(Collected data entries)
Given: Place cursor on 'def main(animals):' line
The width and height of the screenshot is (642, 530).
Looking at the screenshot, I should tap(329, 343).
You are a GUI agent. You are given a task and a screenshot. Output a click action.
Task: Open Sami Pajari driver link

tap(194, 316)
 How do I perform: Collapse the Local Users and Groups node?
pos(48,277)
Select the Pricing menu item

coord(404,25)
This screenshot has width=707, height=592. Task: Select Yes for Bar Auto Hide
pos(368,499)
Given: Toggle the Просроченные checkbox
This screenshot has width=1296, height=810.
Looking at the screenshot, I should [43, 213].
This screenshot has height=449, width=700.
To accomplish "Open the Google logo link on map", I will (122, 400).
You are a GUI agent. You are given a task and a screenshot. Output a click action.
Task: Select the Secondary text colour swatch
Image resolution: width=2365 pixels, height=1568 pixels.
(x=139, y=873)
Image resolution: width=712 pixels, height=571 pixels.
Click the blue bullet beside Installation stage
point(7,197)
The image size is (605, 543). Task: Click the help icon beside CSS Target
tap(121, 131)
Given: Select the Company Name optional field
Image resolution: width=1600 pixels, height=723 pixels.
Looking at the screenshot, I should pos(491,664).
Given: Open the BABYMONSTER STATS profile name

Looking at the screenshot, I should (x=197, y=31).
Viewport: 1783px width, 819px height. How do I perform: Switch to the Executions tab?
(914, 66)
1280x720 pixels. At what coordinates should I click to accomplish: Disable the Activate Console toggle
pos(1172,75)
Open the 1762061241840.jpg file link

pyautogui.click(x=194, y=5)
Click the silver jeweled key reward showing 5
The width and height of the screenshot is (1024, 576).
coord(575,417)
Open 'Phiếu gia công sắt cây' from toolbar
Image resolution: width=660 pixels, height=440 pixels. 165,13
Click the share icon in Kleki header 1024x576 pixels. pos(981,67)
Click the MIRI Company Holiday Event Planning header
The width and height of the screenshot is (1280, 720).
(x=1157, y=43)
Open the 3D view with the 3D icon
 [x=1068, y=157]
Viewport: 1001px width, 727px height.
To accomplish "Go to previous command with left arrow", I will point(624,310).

- [REQUIRED ACTION] Would you please copy exactly the part of the entries above that begins at the line containing "This screenshot has width=1296, height=810." and ends at the line containing "Task: Select the Secondary text colour swatch", both lines included?

- [ANSWER AREA]
This screenshot has width=1296, height=810.
Looking at the screenshot, I should [43, 213].
This screenshot has height=449, width=700.
To accomplish "Open the Google logo link on map", I will (122, 400).
You are a GUI agent. You are given a task and a screenshot. Output a click action.
Task: Select the Secondary text colour swatch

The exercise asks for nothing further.